_Extract to read_.

_ _ _ _ _ _ _

Repository Interoperability Workshop

Towards a Repository Reference Model

William L. Scherlis
Carnegie Mellon University
Pittsburgh, Pennsylvania
[email protected]

D-Lib Magazine, October 1996

ISSN 1082-9873

Repository Interoperability

The rapid proliferation of digital libraries and digital information resources creates greater challenges for digital library users in locating and accessing particular library assets. How can a user gain "transparency of access" to a broad range of digital information resources? This proliferation of information resources also creates significant challenges for intellectual property owners, who are entrusting networked information resources such as digital libraries to oversee increasingly valuable information assets. How can a library user interact through a single interface with an aggregate of diverse digital library facilities, and in a manner that provides assurance that the rights-in-data of intellectual property owners are protected?

Interoperation is a principal challenge in digital library research. The workshop reported here focuses on an aspect of interoperation that is beginning to receive increasing attention; this is the management of actual digital library information assets. Other dimensions of interoperability include, for example, bibliographic metadata, support for browsing, management of payments and related terms and conditions, access to task-specific meta-data, and annotation. For example, the July/August D-Lib Magazine included several articles devoted to the difficulties of identifying areas for commonality among an increasingly diverse array of meta-data. These commonalities provide a means to support effective resource description and search.

A sign of maturation of digital library technology and its application is the greater value of information assets being managed. In addition, there is increasing diversity and complexity of kinds of assets. This maturation suggests new priorities for digital library interoperation technology development. For example:

Effective asset monitoring and protection. Intellectual property owners require assurances that rights-in-data are being respected by the libraries. Libraries have certain rights to use an asset, but they rarely own the intellectual property embodied in it. This demands a certain management flexibility, obviously, since so many definitions remain in flux (for example, the notion of "fair use"). Also, as library and commercial roles become more intertwined, a greater variety of kinds of rights are appearing.

Multiple modes of presentation. A particular information asset can present many faces to users. For example, the hardware and software platform for presentation may determine how a particular multimedia asset will need to be encoded for a user to have useful access. These characteristics, plus properties of the communication channel, as well as privileges and resources of a user may determine, for example, resolution, precision, and other characteristics of presentation of an image, video, or other asset.

_ _ _ _ _ _ _

_Given data_.
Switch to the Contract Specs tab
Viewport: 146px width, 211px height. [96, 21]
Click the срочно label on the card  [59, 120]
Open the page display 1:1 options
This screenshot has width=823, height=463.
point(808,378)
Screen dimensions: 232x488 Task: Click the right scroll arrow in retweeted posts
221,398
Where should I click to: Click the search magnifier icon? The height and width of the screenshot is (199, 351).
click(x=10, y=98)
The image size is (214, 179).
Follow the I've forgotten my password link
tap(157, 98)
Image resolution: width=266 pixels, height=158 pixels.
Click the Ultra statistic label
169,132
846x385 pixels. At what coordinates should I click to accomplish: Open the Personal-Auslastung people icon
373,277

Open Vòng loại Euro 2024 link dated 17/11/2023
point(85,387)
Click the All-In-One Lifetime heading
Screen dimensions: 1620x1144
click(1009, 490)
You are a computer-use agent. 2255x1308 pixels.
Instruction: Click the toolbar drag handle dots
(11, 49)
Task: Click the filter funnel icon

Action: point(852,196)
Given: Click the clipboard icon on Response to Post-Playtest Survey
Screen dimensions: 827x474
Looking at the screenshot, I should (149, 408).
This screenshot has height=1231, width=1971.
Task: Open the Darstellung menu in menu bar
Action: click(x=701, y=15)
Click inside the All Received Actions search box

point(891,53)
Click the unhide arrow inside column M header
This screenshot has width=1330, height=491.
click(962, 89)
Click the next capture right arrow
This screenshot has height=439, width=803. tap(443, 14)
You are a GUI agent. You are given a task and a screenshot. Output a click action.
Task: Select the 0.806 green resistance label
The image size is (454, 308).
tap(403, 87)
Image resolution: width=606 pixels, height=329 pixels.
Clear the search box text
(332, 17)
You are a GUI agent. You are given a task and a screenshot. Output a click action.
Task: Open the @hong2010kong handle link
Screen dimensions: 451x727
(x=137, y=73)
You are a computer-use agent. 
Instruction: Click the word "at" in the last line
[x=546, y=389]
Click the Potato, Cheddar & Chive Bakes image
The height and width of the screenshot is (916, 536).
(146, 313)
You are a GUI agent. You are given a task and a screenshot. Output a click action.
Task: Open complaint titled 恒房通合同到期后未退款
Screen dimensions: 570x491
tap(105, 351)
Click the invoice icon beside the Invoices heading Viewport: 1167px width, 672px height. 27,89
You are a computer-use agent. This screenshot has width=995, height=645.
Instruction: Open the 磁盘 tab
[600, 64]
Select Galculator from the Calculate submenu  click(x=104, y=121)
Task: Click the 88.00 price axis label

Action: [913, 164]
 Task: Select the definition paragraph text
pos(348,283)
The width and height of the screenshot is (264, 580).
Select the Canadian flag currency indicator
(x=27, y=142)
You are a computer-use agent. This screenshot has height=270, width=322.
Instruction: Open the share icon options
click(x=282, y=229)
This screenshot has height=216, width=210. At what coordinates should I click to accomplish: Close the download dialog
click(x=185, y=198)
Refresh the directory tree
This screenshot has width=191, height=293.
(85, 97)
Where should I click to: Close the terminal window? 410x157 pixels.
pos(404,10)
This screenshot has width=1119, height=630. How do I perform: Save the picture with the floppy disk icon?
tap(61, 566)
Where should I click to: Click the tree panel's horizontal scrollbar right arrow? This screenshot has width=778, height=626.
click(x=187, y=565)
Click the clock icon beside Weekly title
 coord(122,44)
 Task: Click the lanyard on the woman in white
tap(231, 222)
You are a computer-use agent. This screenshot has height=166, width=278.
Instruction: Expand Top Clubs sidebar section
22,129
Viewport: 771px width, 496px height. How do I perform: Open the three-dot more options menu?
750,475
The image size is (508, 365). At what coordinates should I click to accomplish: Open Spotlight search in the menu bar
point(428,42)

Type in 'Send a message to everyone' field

_ _ _ _ _ _ _

_Set tasks_.
1. The repository interoperability article names several other dimensions of interoperability besides the management of actual information assets. List every one of them.
2. Pick up the repository interoperability article after its last paragraph and write what comes next.
The material has no connection to the repository interoperability article.

_Exercise answers_.
1.
- Bibliographic metadata
- Support for browsing
- Management of payments and related terms and conditions
- Access to task-specific meta-data
- Annotation

2.
Repositories

These changes in the environment motivate explicit consideration of the most effective means for digital libraries to interoperate at the level of asset management. This kind of interoperation is referred to as "repository-level interoperation" to distinguish it from, for example, efforts focused primarily on meta-data. Repository interoperation thus deals primarily in actual digital library information assets, and so may initially seem straightforward, certainly as compared with the interoperation challenges faced at the level of domain-specific meta-data. But there are considerable challenges. Here are a few examples:

Trust. The commonalities that are established must assure that rights-in-data of the actual intellectual property are protected, and that responsible libraries have some means to verify this. How can this be accomplished in a way that scales up to large numbers of cooperating libraries? (This challenge of trust motivates the use of the term "repository," but it should be clear that repositories are dynamic and interactive, not passive and static.)

Definition of an asset. Digital assets can be richly structured, containing many subsidiary assets and linked to other assets or parts of them. Assets can be structured documents that include software components, changing objects, internal and external links, as well as more traditional kinds of passive data. They also can have many distinct representations, tailored to specific usage environments or degrees of access by users. In some cases, assets could be ephemeral. What is an appropriate concept of asset?

Performance. While an asset may itself be persistent, the use of the asset can be limited and ephemeral. The terms and conditions associated with the rental of a commercial videotape, for example, may permit playing that tape at home for non-commercial purposes. But they usually do not permit copying, commercial presentation, or other kinds of uses. In addition, the videotape medium allows certain operations to be performed easily (corresponding to VCR controls), but others are more difficult (search, restructuring, and summarization). Associated with the concept of information asset, therefore, is a concept of performance, which concerns how the asset may be used.

Naming. What are appropriate means for assigning persistent names to objects (or portions of objects) within libraries, so they can be referred to externally and in meta-data? How, for example, are different performances or representations of an asset named? How are portions of an asset or aggregations of assets given names? How can multiple names for a given asset (e.g., in multiple repositories) be reconciled? How can names be managed when assets are moving, ephemeral, or mutating?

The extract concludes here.